TEMPO.CO, Jakarta - Lemahnya daya beli masyarakat disinyalir akibat dari peralihan pola konsumsi konvesional menjadi e-commerce atau perdagangan online. Namun, dugaan itu ditepis oleh Menteri Koordinator bidang Perekonomian Darmin Nasution.
Darmin mengatakan bahwa e-commerce baru berkembang di Indonesia, sehingga diyakini jumlahnya belum sebanyak di negara lain. Menurutnya, lesunya konsumsi pada akhir kuartal II 2017 disebabkan karena banyaknya konsumen yang menahan diri untuk membelanjakan uangnya, dan bukan karena adanya e-commerce.

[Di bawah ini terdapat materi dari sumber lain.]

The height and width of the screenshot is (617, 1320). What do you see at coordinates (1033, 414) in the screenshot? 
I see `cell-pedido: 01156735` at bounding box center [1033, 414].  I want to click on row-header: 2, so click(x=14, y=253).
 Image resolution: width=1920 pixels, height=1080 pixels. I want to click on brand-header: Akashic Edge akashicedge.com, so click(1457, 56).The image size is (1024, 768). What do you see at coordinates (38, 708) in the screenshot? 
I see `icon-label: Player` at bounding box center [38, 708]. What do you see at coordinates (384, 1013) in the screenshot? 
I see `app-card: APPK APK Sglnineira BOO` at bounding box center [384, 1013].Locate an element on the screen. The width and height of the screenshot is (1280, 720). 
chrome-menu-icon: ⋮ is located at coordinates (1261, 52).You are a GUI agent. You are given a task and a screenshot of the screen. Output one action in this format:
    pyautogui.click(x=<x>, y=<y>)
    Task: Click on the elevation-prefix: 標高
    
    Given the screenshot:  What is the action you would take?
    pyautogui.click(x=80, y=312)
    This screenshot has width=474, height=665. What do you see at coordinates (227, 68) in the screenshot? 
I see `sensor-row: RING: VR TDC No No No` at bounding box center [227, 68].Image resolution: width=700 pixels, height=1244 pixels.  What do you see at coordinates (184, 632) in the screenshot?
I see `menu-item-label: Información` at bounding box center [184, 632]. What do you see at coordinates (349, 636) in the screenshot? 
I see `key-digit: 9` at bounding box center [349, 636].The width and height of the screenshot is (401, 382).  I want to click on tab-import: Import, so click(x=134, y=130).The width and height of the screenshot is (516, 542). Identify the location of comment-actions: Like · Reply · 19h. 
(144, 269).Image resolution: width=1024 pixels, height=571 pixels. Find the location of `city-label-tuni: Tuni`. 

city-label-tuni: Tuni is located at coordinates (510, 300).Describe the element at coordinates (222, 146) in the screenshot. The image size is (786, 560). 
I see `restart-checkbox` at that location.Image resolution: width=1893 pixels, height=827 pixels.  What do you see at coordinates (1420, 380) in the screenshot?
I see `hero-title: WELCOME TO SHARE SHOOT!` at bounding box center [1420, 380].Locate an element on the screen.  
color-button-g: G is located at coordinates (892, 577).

“Gini ya, mungkin itu (e-commerce) ada, tapi saya nggak yakin banyak. Saya lebih yakin tahun ini, (dikarenakan) akhir Juni sudah mulai lebaran sehingga orang menunggu mau pulang kampung, dan dia menunda konsumsi. Tahun lalu itu lebaran Juli, coba deh bandingin, mirip. Tapi kalau ini dibandingkan, Juni-Juni ya gak cocok, karena ada faktor lebaran. Lebih besar itu potensinya,” ungkap Darmin belum lama ini.
Baca: Tangkap Pertumbuhan Bisnis Online, BI Siapkan Big Data
Meski begitu, Darmin mengakui jika perkembangan e-commerce akhir-akhir ini memang cukup pesat sehingga perlu ada langka lebih lanjut untuk menangkap potensi dari sektor perdagangan online tersebut.
“E-commerce itu banyak yang punya sendiri-sendiri dan belum masuk di intinya (item yang dibahas) Bank Indonesia. National payment gateway-nya belum berkembang, jadi belum terlihat transaksi digital. Jadi national payment gateway biar dikembangkan sama Bank Indonesia [terlebih dahulu],” ujarnya.
Senada dengan Darmin, Ekonom INDEF Bhima Yudhistira juga mengakui jika pesatnya e-commerce bukan jadi alasan dibalik lemahnya konsumsi, seperti yang dipaparkan dalam data BPS.
Menurutnya, meski e-commerce berkembang pesat namun peran perdagangan online itu hanya memberi sumbangsih 1 persen dalam pertumbuhan ekonomi Indonesia. “Karena porsi e-commerce masih dibawah 1 persen dibandingkan total ritel nasional. Kalau dibilang shifting sepertinya ga bisa digeneralisir secara nasional,” kata Bhima.